SPRINGFIELD – Illinois Senate President John Cullerton said Monday that he’s confident his chamber could find the votes to extend the state’s income tax increase but fears other proposals may face a tougher road this spring.
In an interview with The Associated Press, Cullerton said he thinks there is a “good chance” the Senate can reach the 30-vote threshold needed to permanently keep the state’s income tax increase at its current 5 percent. If the rate rolls back to 3.75 percent as scheduled next January, it’s expected to create a loss of $1.6 billion in revenue, which Cullerton says would force “drastic” cuts to education and social services.
But because the tax increase faces a more difficult path in the state House, where Speaker Michael Madigan has a slimmer majority, the Chicago Democrat says the vote should start there first.
“He has a tougher task, but we’ve both had success in trying to pass tough bills,” Cullerton said.
Meanwhile, Cullerton also outlined various obstacles for plans to increase the state’s minimum wage, pass gambling expansion legislation and fix municipal pension systems across the state before the conclusion of the session later this month.
While a push to increase the state’s minimum wage from its current $8.25 to $10.65 an hour falls in line with a national Democratic election-year strategy, the proposal in the Illinois Statehouse lacks support from Democrats in swing suburban and downstate districts facing tough re-election bids.

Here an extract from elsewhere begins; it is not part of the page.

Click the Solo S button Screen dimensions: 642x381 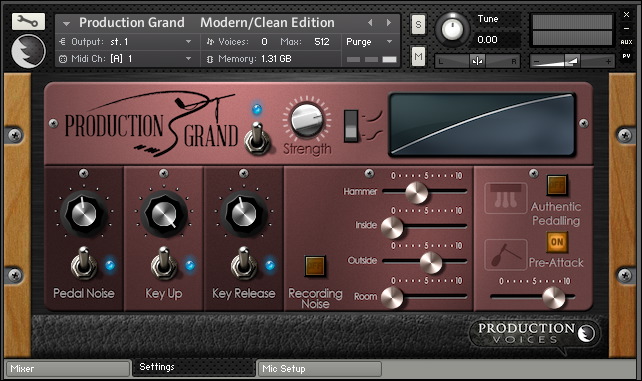[418, 25]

“I think, politically, there are still businesses, restaurants that are lobbying against it,” Cullerton said. “So many of the Democrats who I think should vote for it are not yet there.”
He described a “plan B” approach of placing a nonbinding resolution on the November ballot asking voters whether the state should increase the minimum wage as a more politically feasible option. Allowing vulnerable Democrats to see how their districts feel about the plan first, he said, could boost the courage of members, prompting them to vote for the proposal after the election.
At the same time, Cullerton said the fate of gambling expansion legislation estimated to bring between $400 million to $1 billion in revenue a year to the state is in the House’s hands.
State Rep. Bob Rita’s plan was passed by the state Senate last year and could be passed again by the chamber, he said. The plan still faces uncertainties in the House because of regional divides, and with the governor’s office, where Gov. Pat Quinn has outlined a number of ethical and regulatory concerns with past proposals.
While the Legislature recently approved a plan for two of Chicago’s systems after grappling for years with how to address the state’s nearly $100 billion in unfunded pension liability, Cullerton says fixing municipalities’ pensions throughout the state will be more complicated, as they’re in many levels of financial shape.
He described recent ongoing meetings with municipal leaders and unions in regards to downstate pension systems but said the effort is “more complicated” because there cannot be an across the board change.
By law, the spring legislative session ends in June, with lawmakers often waiting until the last minute to pass major bills.
But Cullerton said there’s a chance that both the budget and tax increase could get wrapped up early this year.
“We finish up on a Saturday, which this time (of) year in May, you have people who have graduations and that sort of thing,” he said. “I think it would be better to finish the major issues like the tax extension and the budget sooner than the last day.”